Problem requirements: Collect every line below that contains the word "will".

Items listed in a dataset
╔══

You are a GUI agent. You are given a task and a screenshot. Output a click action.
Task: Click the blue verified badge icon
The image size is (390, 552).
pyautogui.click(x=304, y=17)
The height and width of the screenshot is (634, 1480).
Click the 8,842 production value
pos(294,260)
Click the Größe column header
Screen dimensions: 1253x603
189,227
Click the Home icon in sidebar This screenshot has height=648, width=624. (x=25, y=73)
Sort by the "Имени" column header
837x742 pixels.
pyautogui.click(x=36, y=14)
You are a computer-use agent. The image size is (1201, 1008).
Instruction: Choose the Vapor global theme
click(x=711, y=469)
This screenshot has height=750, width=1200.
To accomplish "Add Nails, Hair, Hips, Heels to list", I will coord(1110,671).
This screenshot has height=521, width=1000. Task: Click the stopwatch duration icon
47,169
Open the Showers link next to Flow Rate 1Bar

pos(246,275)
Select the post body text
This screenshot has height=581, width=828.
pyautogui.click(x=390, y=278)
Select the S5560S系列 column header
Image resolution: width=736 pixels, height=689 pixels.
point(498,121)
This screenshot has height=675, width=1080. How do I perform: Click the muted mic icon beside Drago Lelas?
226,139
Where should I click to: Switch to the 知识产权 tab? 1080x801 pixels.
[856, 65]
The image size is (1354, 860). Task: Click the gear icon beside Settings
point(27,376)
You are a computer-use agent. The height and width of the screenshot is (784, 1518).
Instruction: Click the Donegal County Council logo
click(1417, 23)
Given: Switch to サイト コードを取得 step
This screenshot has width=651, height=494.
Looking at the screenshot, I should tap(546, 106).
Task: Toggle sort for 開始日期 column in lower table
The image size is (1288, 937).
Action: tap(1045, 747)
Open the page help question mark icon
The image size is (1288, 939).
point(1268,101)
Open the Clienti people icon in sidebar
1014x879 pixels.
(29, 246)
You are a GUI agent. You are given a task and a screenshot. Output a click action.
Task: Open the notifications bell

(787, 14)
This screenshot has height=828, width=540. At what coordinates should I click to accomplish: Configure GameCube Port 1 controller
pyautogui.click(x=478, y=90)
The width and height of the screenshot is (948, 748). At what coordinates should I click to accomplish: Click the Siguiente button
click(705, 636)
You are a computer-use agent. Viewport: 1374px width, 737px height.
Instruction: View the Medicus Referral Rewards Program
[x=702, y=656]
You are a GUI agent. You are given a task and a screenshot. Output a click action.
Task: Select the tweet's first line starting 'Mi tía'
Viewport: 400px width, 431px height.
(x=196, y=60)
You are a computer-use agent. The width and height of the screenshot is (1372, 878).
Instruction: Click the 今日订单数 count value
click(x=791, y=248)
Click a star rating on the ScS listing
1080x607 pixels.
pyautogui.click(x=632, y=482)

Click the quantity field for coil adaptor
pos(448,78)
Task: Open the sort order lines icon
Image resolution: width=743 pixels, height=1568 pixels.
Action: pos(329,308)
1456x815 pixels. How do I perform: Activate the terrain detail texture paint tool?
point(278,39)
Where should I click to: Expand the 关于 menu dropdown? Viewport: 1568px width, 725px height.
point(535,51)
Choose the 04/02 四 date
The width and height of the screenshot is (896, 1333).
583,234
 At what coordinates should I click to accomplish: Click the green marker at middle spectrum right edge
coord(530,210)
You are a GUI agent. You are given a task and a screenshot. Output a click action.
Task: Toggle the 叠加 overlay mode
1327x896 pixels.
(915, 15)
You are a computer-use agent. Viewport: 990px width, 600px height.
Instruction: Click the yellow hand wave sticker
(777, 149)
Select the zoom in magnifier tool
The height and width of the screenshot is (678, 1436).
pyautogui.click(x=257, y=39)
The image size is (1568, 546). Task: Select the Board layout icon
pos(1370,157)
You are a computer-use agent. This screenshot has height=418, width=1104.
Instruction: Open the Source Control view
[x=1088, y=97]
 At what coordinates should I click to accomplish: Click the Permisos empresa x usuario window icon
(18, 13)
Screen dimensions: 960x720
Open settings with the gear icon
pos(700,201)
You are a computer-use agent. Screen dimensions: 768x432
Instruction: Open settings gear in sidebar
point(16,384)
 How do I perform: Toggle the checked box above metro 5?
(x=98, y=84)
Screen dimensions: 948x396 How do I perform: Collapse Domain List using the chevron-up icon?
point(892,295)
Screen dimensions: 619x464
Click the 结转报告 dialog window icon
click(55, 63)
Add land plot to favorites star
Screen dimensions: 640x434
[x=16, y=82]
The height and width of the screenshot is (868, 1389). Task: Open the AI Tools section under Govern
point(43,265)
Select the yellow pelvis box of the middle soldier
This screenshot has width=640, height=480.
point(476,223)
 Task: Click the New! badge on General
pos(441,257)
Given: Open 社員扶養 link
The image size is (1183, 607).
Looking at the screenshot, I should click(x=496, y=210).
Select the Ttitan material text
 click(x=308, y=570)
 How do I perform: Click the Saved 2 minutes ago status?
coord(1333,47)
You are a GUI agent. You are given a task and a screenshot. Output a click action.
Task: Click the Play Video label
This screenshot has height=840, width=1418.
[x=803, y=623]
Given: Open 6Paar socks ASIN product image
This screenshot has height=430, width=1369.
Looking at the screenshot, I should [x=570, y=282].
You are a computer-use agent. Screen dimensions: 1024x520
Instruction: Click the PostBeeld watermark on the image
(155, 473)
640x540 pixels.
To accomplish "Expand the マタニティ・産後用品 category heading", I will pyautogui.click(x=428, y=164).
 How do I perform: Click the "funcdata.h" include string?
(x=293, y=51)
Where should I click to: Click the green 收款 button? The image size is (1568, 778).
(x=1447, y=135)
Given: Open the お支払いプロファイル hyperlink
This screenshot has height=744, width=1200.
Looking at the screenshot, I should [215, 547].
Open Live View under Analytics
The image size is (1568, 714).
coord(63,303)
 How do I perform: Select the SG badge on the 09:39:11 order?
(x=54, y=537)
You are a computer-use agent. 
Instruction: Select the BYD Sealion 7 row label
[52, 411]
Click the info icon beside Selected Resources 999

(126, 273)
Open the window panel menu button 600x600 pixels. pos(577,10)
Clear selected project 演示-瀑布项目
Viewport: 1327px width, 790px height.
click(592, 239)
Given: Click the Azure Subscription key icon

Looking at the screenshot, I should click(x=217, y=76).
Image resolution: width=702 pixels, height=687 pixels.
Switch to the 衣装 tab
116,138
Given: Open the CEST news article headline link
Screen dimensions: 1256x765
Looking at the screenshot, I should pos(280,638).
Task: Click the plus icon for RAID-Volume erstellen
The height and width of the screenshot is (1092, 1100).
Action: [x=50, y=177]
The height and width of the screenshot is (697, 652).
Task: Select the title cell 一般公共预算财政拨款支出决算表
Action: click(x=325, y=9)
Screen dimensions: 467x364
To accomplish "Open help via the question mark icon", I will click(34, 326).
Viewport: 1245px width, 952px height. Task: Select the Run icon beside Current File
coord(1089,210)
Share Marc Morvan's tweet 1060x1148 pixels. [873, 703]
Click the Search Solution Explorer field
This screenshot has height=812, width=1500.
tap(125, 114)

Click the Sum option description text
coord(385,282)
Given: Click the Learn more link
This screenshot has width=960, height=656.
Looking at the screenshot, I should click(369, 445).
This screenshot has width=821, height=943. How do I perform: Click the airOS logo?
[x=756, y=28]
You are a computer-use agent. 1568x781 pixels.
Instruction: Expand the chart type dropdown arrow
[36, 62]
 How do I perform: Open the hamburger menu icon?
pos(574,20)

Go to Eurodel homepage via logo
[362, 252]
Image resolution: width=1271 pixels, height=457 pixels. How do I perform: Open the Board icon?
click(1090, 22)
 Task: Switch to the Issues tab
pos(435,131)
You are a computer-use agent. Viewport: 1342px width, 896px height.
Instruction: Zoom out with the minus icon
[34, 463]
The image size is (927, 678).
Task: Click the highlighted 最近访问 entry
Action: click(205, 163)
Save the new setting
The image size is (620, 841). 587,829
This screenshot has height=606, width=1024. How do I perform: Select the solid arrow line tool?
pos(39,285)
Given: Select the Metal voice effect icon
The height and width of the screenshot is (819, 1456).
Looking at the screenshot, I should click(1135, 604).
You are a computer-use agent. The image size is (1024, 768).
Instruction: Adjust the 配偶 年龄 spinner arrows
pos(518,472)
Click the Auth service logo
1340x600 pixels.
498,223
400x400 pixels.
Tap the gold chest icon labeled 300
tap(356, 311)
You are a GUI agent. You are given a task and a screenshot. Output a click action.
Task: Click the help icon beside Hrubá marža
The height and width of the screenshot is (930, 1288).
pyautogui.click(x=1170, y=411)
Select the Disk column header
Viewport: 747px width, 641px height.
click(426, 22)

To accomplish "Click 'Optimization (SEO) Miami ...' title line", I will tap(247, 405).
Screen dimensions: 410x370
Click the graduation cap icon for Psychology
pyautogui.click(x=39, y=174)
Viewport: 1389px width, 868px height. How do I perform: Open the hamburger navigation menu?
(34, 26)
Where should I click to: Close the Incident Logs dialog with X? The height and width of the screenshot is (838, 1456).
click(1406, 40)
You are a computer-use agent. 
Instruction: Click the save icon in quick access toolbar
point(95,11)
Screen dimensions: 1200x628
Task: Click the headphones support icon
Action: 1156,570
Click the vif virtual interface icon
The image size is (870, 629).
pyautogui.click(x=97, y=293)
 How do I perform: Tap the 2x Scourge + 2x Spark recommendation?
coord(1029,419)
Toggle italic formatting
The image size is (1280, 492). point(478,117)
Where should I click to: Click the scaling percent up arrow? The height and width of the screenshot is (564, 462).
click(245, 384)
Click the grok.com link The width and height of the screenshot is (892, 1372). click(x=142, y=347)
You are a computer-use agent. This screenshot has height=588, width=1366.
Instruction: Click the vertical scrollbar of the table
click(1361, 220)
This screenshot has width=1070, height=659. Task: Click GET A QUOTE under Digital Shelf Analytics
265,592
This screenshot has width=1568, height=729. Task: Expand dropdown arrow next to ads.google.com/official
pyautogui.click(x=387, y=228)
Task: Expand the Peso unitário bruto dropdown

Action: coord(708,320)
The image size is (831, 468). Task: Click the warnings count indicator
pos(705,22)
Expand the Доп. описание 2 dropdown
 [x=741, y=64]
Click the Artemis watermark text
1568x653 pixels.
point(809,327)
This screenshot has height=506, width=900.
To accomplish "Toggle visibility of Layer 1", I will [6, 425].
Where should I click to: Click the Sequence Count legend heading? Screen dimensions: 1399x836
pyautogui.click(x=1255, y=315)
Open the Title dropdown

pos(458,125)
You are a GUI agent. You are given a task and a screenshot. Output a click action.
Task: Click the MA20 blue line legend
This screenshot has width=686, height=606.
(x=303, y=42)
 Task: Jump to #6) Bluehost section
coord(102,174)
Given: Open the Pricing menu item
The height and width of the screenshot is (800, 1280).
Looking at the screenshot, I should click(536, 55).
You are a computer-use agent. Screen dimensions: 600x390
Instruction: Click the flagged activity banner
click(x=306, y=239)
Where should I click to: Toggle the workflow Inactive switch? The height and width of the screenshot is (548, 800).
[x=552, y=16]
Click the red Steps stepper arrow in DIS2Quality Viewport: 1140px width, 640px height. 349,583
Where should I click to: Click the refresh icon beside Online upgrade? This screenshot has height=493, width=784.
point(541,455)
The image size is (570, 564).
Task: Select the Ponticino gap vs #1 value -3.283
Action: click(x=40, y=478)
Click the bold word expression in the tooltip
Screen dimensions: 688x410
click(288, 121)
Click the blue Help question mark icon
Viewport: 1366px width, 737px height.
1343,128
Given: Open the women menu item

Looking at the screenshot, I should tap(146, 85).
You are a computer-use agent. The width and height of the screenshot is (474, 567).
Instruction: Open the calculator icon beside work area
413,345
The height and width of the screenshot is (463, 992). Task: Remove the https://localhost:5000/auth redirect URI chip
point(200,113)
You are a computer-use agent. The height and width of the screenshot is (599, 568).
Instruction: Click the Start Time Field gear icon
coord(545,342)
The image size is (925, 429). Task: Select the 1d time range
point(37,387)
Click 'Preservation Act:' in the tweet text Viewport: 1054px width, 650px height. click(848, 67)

╚══

Exercise solution:
To accomplish "Add Nails, Hair, Hips, Heels to list", I will coord(1110,671).
To accomplish "Expand the マタニティ・産後用品 category heading", I will pyautogui.click(x=428, y=164).
To accomplish "Open help via the question mark icon", I will click(34, 326).
To accomplish "Click 'Optimization (SEO) Miami ...' title line", I will tap(247, 405).
To accomplish "Toggle visibility of Layer 1", I will [6, 425].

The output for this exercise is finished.